Imane era scomparsa nel 2003, a 32 anni, mentre viaggiava da Montecatini a Prato, per andare a trovare il marito. La madre della ragazza aveva visto la figlia, per l'ultima volta, il 27 giugno del 2003, quando aveva deciso di partire da Montecatini, dove abitavano insieme, per tornare dal marito, a Prato. Secondo le dichiarazioni rilasciate dalla donna agli investigatori, riportate dal Corriere della Sera, l'uomo aveva problemi con la droga e, per questo, aveva pregato la figlia di non tornare da lui. Quel giorno Imane era scomparsa. Ma la madre non aveva mai perso la speranza e aveva iniziato a cercarla, affidandosi anche alla trasmissione Chi l'ha visto?.
Poi, tre anni dopo, il 21 giugno del 2006, furono trovate delle osse, nascoste in un bosco vicino un'area di sosta dell'autostrata A1, raccolte in diversi sacchetti. Ora quei resti sono stati associati alla donna scomparsa. Non solo. Le indagini hanno stabilito anche che Imane era stata massacrata e poi fatta a pezzi.

→ **Voci di dati archiviate**:
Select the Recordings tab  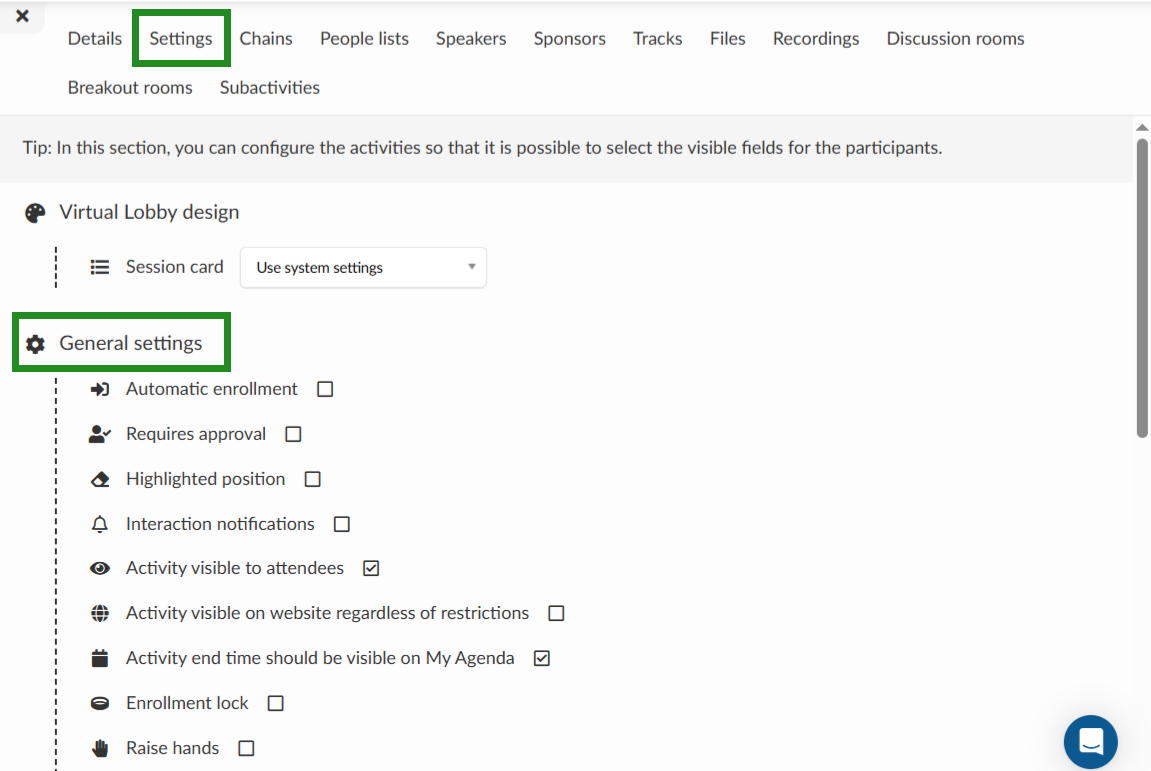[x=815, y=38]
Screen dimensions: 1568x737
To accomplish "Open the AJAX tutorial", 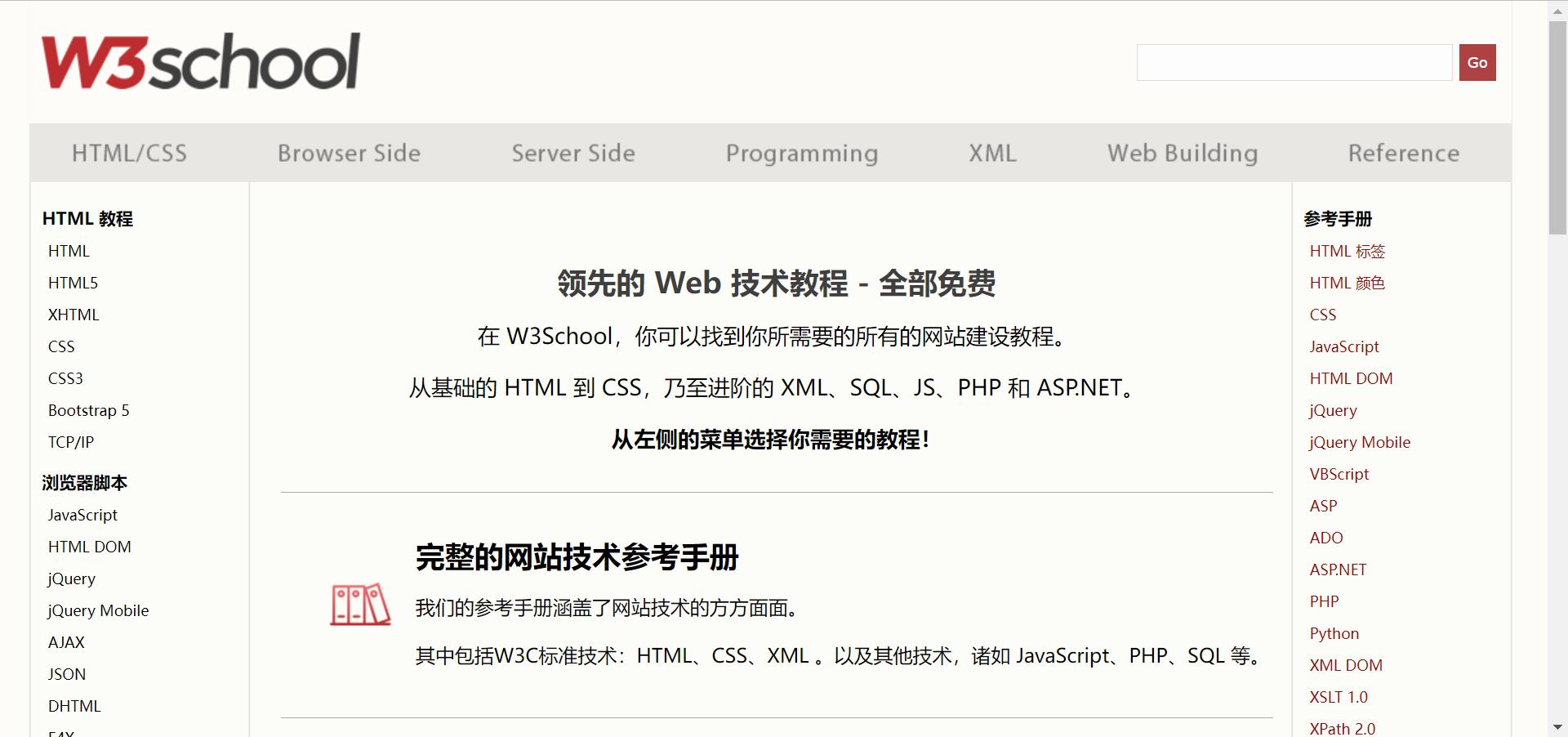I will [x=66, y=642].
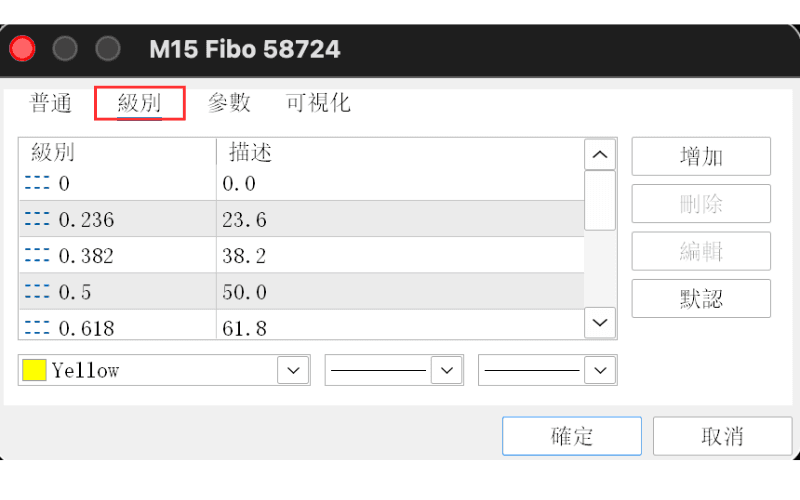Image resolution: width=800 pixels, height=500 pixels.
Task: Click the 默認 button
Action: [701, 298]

→ **OBIETTIVO DELL'ESERCIZIO**: Copia senza modifiche il passo del testo sulla scomparsa di Imane compreso tra "Poi, tre anni" e "fatta a pezzi.", estremi inclusi.

→ **RISPOSTA SCRITTA**:
Poi, tre anni dopo, il 21 giugno del 2006, furono trovate delle osse, nascoste in un bosco vicino un'area di sosta dell'autostrata A1, raccolte in diversi sacchetti. Ora quei resti sono stati associati alla donna scomparsa. Non solo. Le indagini hanno stabilito anche che Imane era stata massacrata e poi fatta a pezzi.